Young graduates are facing tougher job prospects — and that’s fueling larger questions about whether AI is obliterating the very careers they’ve been working toward.

Dario Amodei, CEO of Anthropic, a $380 billion AI company, predicted last year that AI could wipe out half of entry-level, white-collar positions by 2030. A separate report from SignalFire, a venture capital firm that analyzes the movements of 650 million employees on LinkedIn, indicated that new graduates comprised just 7% of new hires in 2024, down 25% from 2023.

AI might be cutting into a few entry-level roles here and there, but there’s not much proof it’s the main reason new grads are struggling to land jobs — at least not yet. Many economists say the bigger issue is the “low hire, low fire” dynamic shaping today’s job market, per the Times. Employers are hiring fewer employees and keeping the ones they do have.

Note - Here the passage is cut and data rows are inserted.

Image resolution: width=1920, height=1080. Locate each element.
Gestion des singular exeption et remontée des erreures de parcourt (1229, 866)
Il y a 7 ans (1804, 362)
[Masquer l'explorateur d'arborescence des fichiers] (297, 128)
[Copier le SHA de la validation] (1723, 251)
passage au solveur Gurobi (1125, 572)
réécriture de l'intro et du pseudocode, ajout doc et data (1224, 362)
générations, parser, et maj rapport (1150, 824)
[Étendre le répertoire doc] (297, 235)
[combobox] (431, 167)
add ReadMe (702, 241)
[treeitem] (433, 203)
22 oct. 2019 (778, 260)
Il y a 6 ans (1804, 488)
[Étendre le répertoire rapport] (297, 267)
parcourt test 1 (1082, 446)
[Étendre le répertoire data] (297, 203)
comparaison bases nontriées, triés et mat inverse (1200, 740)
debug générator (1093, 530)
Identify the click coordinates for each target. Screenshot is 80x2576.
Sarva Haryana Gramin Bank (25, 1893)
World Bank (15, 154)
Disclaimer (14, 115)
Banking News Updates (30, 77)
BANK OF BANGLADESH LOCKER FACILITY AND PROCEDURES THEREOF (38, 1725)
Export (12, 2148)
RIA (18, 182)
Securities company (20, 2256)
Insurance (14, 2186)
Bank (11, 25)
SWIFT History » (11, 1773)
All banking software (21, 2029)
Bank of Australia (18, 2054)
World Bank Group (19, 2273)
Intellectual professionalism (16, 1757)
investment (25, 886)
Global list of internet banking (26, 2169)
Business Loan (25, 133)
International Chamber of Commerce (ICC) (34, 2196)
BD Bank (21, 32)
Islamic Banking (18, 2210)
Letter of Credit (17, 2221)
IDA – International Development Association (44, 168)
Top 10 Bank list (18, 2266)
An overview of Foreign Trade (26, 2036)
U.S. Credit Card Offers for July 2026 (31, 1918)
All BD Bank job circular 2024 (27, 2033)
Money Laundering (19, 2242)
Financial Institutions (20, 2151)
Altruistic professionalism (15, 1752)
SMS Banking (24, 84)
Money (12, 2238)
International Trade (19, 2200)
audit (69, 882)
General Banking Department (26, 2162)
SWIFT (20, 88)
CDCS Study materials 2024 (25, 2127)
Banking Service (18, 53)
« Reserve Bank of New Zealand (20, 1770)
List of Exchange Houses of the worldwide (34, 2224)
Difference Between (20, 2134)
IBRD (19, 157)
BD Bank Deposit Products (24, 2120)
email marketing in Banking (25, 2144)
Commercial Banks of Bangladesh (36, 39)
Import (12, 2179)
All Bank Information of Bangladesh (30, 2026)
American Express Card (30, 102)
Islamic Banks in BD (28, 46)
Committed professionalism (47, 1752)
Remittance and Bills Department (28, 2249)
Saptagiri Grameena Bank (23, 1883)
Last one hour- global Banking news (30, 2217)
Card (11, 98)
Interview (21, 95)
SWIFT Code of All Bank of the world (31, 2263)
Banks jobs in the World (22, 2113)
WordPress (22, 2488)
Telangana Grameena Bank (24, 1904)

Employers are scaling back entry-level hiring

According to the Federal Reserve Bank of St. Louis, job openings have been slipping and are now lower than they were before the pandemic, even as layoffs have remained rare. The result? Many employers have hit pause on hiring — and that slowdown is making it tough for anyone trying to break into the job market.

More than half of employers surveyed by the National Association of Colleges and Employers rate their hiring outlook for the Class of 2026 as “poor” or “fair,” marking the most pessimistic outlook since 2020. The survey showed that full-time job postings dropped 16% year-over-year in August, while applications per job simultaneously spiked by 26%, intensifying competition for each opening.

“There’s just a general slowdown in hiring and less churn,” Adam Ozimek, chief economist at nonpartisan think tank Economic Innovation Group, told the Times. “And so those who need their first jobs are probably disproportionately affected.”